Она оставила Париж, как беглянка, глухой ночью, взяв извозчика до Восточного вокзала. На рельсах лежал снег, поезд катил на юг. На следующее утро, когда поезд въезжал на станцию, она глядела из окна купе. Она слышала, что он молод и всего год назад вместе с остальными войсками вернулся с войны. Она прочла в газетах, что до перемирия он валялся в коме в лазарете и что о его происхождении или семье ничего не известно.
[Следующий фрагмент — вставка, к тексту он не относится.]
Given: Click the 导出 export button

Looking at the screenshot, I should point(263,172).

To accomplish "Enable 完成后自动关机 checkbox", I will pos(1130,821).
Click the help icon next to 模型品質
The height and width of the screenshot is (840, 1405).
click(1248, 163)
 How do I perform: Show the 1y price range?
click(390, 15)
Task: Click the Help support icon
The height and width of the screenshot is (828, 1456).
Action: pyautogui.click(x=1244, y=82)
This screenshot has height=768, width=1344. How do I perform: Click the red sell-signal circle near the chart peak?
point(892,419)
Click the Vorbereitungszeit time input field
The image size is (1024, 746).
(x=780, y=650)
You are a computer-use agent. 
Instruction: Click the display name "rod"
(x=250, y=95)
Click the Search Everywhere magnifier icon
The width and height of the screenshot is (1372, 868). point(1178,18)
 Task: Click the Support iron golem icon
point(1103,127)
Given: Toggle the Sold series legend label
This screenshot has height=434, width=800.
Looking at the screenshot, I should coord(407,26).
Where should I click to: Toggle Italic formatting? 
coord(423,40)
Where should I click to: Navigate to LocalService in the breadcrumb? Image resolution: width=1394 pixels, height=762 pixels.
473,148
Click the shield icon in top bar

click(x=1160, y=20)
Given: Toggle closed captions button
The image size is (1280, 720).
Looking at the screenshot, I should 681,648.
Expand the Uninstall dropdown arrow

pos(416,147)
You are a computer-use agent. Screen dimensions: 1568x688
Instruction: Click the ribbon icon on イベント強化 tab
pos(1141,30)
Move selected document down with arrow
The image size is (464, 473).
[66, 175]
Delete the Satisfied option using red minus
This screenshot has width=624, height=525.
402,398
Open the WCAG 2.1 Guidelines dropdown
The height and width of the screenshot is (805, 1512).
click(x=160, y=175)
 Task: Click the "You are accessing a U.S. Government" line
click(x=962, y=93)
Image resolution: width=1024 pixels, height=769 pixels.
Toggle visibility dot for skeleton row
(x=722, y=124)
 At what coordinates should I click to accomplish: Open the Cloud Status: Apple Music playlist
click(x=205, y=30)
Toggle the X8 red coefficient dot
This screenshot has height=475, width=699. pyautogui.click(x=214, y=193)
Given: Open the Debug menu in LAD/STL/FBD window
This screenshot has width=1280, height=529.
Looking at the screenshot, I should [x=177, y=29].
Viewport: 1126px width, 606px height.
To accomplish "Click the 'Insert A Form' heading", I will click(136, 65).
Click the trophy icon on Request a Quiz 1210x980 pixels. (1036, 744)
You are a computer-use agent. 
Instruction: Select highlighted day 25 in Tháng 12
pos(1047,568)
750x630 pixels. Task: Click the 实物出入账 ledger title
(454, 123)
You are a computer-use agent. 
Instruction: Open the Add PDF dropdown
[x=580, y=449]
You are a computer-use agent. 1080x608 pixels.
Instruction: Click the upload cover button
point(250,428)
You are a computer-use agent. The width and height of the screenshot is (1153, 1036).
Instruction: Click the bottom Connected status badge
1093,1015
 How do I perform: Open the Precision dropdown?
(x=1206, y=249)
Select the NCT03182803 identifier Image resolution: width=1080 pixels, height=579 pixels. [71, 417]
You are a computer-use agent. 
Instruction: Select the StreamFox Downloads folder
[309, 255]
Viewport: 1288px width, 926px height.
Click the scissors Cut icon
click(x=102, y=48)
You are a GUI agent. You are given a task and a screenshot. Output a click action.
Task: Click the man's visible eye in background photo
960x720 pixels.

Правда просто не приходила ей в голову.
Поезд остановился, она стащила с полки свою единственную котомку и прошла по вагону. Она шагнула из дверей в снег и никого не увидела; над ней торчала старая вывеска с облезающими зелеными буквами, гласящими: ВИНДО. Она медленно поплелась через перрон к вокзалу, волоча котомку за собой. Когда она вошла, она услышала, как позади кто-то произносит ее имя.
Она обернулась. Он вышел из-за столба, и она увидела, как синий свет упал из окна ему на лицо. Секунду она глядела с недоуменным выражением, которое вскоре сменилось одновременно подозрительным и удивленным. «Адольф», – наконец сказала она. Она помотала головой и подивилась – почему, как она могла не вспомнить. Адольф де Сарр, звала его ее мать.
Он шагнул вперед и подхватил ее котомку. Он секунду постоял со слегка грустной улыбкой. Казалось, он не тот, каким она его помнила. Она осознала, что он и не мог быть тем же. «Дай я возьму твою котомку», – сказал он, уже взяв ее.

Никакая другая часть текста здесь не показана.